Après avoir passé toute sa carrière à Paris, Julien Roucheteau a quitté la capitale en août 2019 pour relever un défi : celui de décrocher une 2e étoile pour La Table des Rois, le restaurant gastronomique de La Réserve de Beaulieu à Beaulieu-sur-Mer.
Mais avant d'en arriver là, le chef aujourd'hui âgé de 40 ans en a parcouru du chemin. Ce géant à lunettes, qui décrit sa cuisine comme "moderne, élégante et légèrement féminine", a officié pendant dix ans pour la famille Troisgros, notamment au Lancaster à Paris, où il avait obtenu deux étoiles en 2015. "Cette année là était un peu folle. Je m'étais inscrit au Meilleur Ouvrier de France et trois semaines avant de passer le concours, on a eu deux étoiles. Ca a été très perturbant et surtout chronophage car il y avait toujours un journaliste dans le restaurant pour venir me rencontrer. Je ne dis pas que c'est à cause de ça que je n'ai pas réussi le concours, mais je pense que ça a joué quand même", nous confie-t-il.
Mais Julien Roucheteau n'est pas du genre à baisser les bras. En 2018, alors qu'il est à la tête des cuisines de La Scène Thélème (1 étoile), le jeune chef a remis le pied à l'étrier. Un an et demi de bachotage, de citations, de lois et de gestion plus tard, le chef a finalement décroché son col bleu/blanc/rouge. "Maintenant il est là, bien accroché, à vie", se réjouit-il.

▬▬▬

Recopiez fidèlement le passage de l'article sur Julien Roucheteau qui commence par « Après avoir passé » et se termine par « Beaulieu à Beaulieu-sur-Mer. ».

• Enregistrements:
▬▬▬

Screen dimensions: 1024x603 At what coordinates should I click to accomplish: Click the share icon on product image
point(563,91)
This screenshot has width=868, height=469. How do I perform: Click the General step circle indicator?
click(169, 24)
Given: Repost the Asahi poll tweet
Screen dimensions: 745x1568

▬▬▬

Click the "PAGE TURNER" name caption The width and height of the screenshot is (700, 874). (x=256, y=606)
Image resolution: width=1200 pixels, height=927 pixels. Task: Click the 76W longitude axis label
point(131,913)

▬▬▬

• Réponse:
Après avoir passé toute sa carrière à Paris, Julien Roucheteau a quitté la capitale en août 2019 pour relever un défi : celui de décrocher une 2e étoile pour La Table des Rois, le restaurant gastronomique de La Réserve de Beaulieu à Beaulieu-sur-Mer.